- Task prompt: Find the lines of data that contain the string "computer", then list them.

* * *

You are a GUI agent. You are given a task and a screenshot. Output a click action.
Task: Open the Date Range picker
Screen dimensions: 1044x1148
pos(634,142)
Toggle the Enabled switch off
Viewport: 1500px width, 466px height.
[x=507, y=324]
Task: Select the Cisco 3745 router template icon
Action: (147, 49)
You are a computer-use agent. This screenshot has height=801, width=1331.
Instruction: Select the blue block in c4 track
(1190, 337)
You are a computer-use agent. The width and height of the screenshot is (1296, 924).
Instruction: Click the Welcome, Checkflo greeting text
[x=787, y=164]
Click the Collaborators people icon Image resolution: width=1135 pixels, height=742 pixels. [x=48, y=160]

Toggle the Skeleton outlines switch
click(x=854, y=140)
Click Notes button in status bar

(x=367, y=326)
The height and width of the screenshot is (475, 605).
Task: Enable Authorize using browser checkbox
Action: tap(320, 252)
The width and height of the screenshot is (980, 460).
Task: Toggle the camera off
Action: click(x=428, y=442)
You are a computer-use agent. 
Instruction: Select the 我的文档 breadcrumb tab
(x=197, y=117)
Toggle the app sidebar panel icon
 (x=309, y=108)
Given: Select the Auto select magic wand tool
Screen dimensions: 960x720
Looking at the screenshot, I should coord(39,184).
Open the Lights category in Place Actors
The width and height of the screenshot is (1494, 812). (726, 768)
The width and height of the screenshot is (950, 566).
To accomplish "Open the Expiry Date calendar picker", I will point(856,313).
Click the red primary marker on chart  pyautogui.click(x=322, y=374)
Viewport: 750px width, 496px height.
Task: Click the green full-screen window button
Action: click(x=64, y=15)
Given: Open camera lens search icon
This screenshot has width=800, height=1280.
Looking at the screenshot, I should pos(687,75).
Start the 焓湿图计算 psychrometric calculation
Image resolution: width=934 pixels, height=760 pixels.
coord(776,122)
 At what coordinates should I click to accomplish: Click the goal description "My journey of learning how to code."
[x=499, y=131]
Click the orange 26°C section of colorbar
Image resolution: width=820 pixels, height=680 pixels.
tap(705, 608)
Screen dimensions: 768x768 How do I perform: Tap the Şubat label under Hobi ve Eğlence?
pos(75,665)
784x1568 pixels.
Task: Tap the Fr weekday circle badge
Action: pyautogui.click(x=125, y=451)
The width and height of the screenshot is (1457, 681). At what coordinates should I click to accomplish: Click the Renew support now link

* * *

- Result of this exercise:
You are a computer-use agent. This screenshot has height=801, width=1331.
You are a computer-use agent. The width and height of the screenshot is (1296, 924).
You are a computer-use agent. 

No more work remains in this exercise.